La dottrina Trump può essere vista come un ritorno a una critica del liberalismo internazionale. Nonostante alcuni osservatori vedano in essa un’inclinazione nazionalista popolare di tipo Jacksoniano, con tratti di xenofobia, militarismo e impulsi isolazionisti, l’abbandono da parte di Trump dell'internazionalismo liberale multilaterale non è propriamente un isolamento, ma un’affermazione di un interesse stretto e mirato che allinea la sua politica estera con valori conservatori centrati sull’identità nazionale e sul guadagno economico. La Dottrina Trump inizia insistendo sulla "parità sovrana" tra tutte le nazioni. Mentre la sovranità conferisce effettivamente una parità giuridica internazionale tra gli stati, lo fa solo nelle istituzioni internazionali che la Dottrina Trump cerca di abbandonare o di far crollare. Al suo posto, troviamo l’immaginazione di un realista che vede gli stati competere in uno spazio globale anarchico – tutti contro tutti.
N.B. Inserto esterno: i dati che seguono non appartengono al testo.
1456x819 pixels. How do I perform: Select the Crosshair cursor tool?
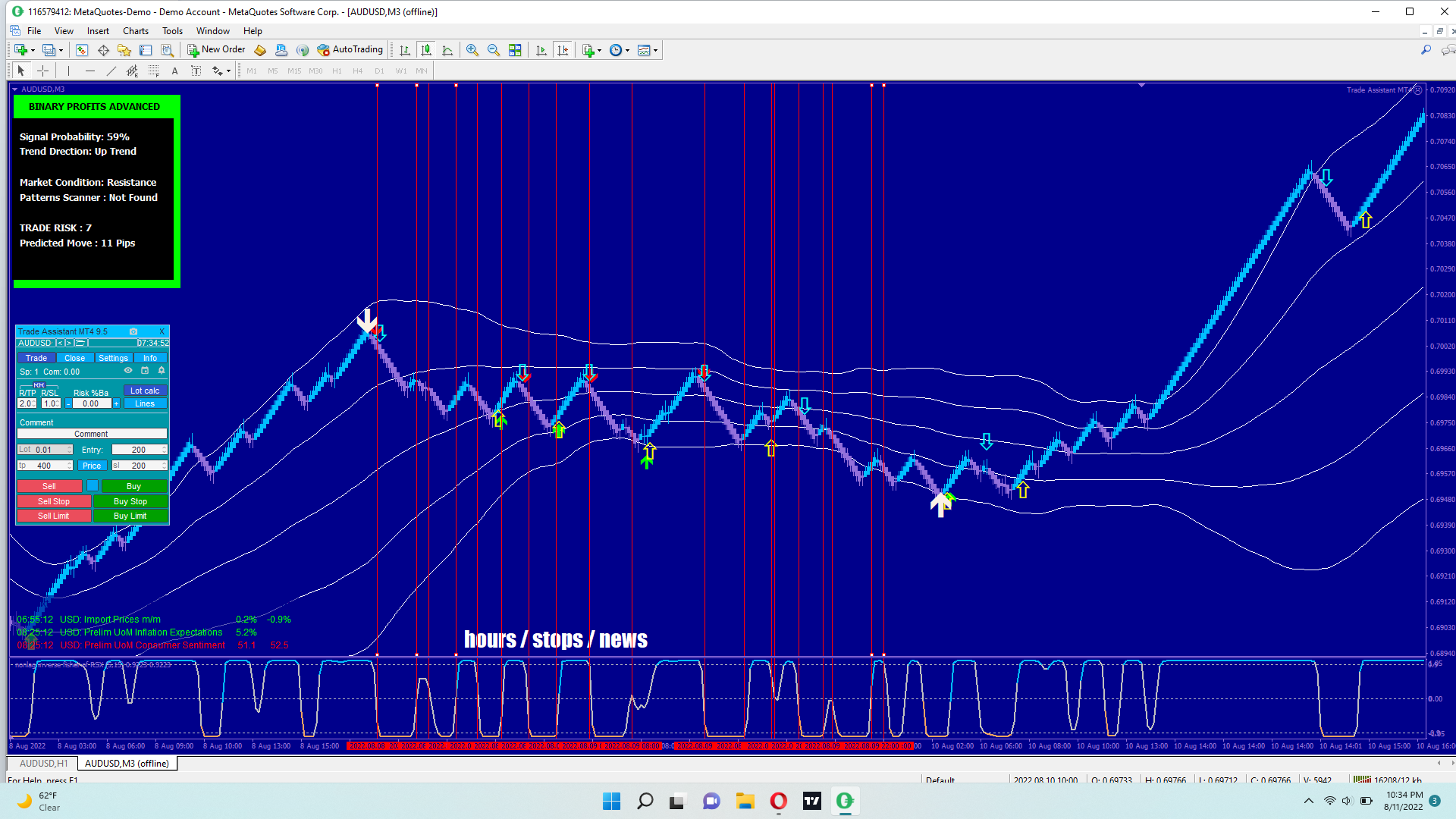pos(43,71)
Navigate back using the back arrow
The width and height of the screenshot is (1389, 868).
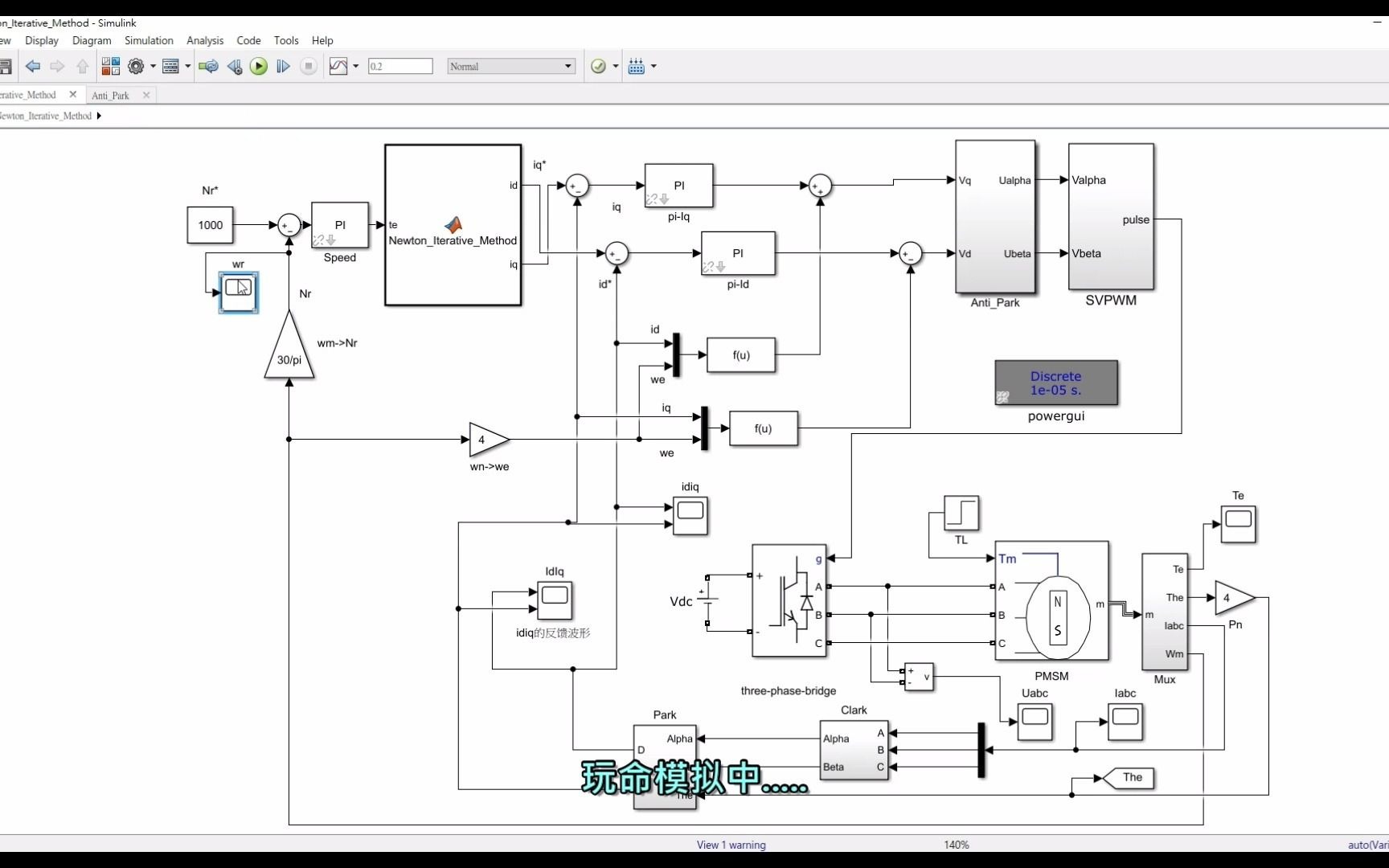coord(32,66)
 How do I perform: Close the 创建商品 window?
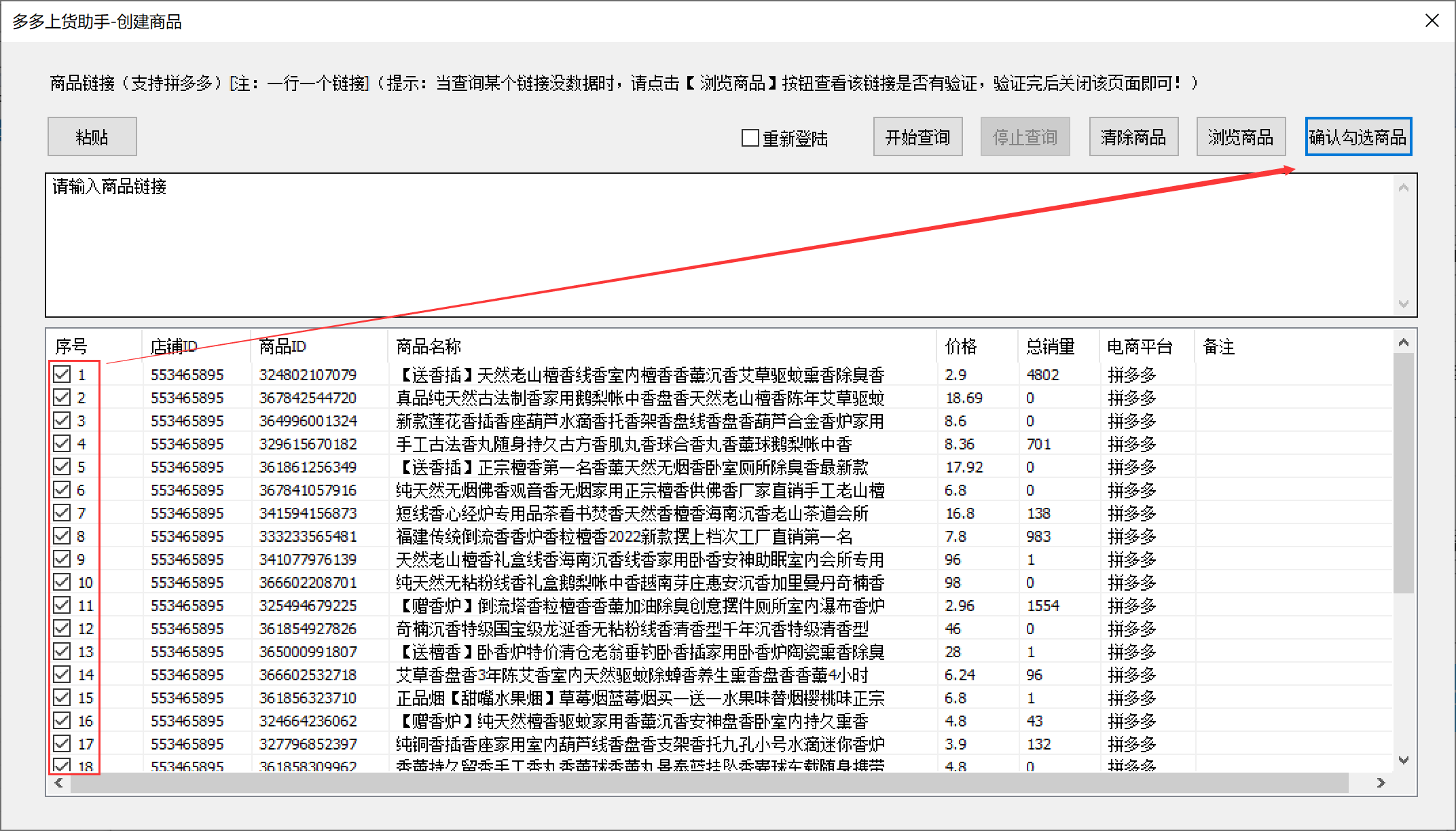pos(1432,21)
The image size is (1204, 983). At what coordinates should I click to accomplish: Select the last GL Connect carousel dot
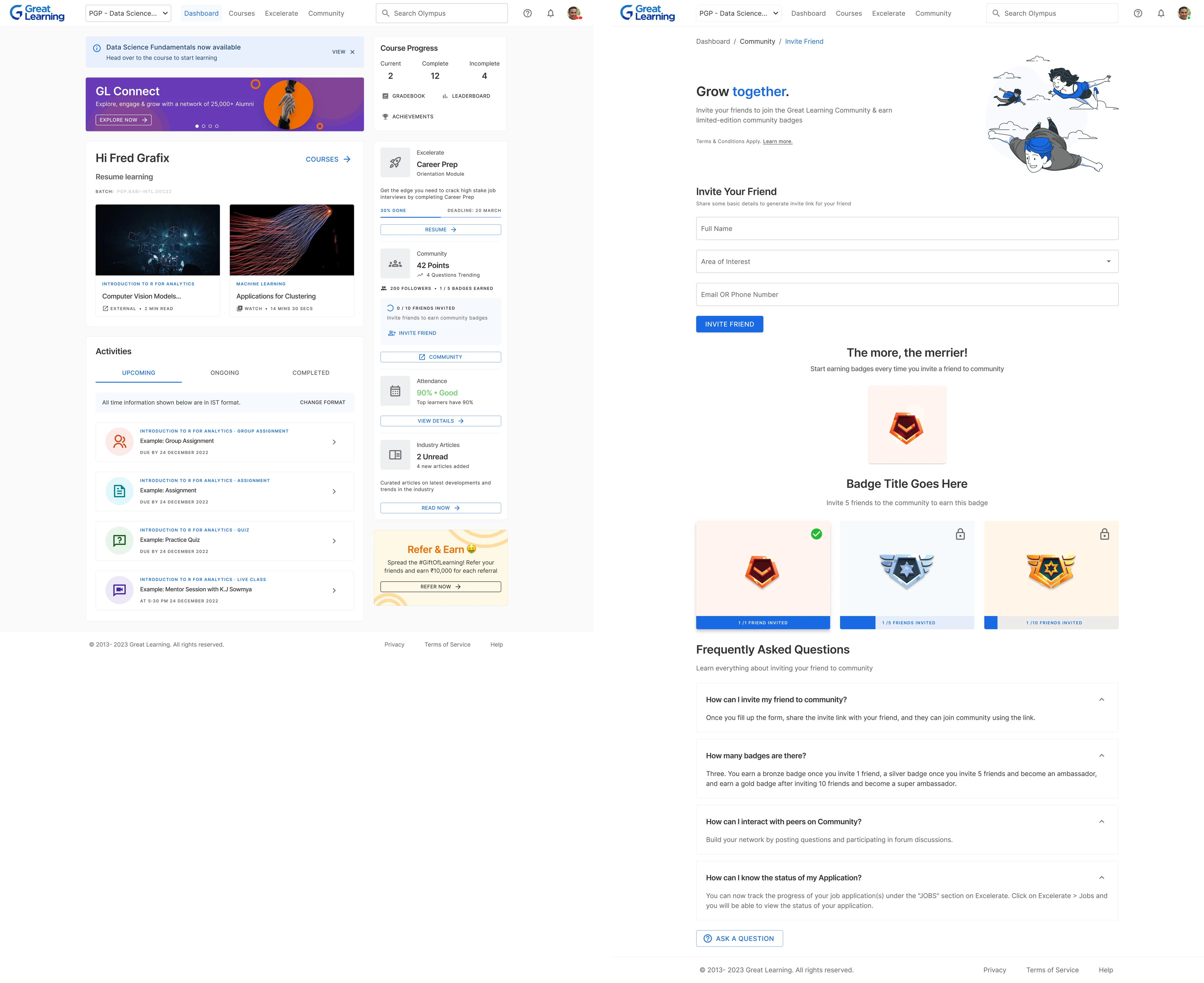click(217, 126)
Questo crea le condizioni per il secondo obiettivo della Dottrina Trump: stabilire nuove relazioni bilaterali in cui gli Stati Uniti possano massimizzare la loro forza economica e militare per i propri interessi commerciali e di sicurezza, riducendo al minimo i costi e l’esposizione. L'abbandono di accordi multilaterali comporta una diminuzione della sicurezza per gli alleati più deboli e un aumento dell'incertezza sistemica. La soluzione, secondo la Dottrina Trump, è che gli Stati Uniti concentrino la loro attenzione sui principali avversari – Russia e Cina – mentre contraggono alleanze regionali potenti per gestire i quartieri difficili.
L’appello Jacksoniano di Trump in patria non è disgiunto dalla sua politica estera. Come sostiene Anton, questi aspetti sono congiunti e riflettono come le nazioni perseguano i propri interessi in uno stato di natura hobbesiano. "America First" non è altro che l'autopreservazione nazionale e la perpetuazione di un popolo "omogeneo". Questa forma ontologica di nazionalismo e "sovranità nazionale" è "intrinseca alla natura umana". La Dottrina Trump, in questa formulazione, rappresenta un ritorno a una critica del liberalismo internazionale, con il tentativo di ridefinire il ruolo degli Stati Uniti nel mondo, abbandonando una visione di cooperazione globale per concentrarsi su un approccio più realista e meno idealista.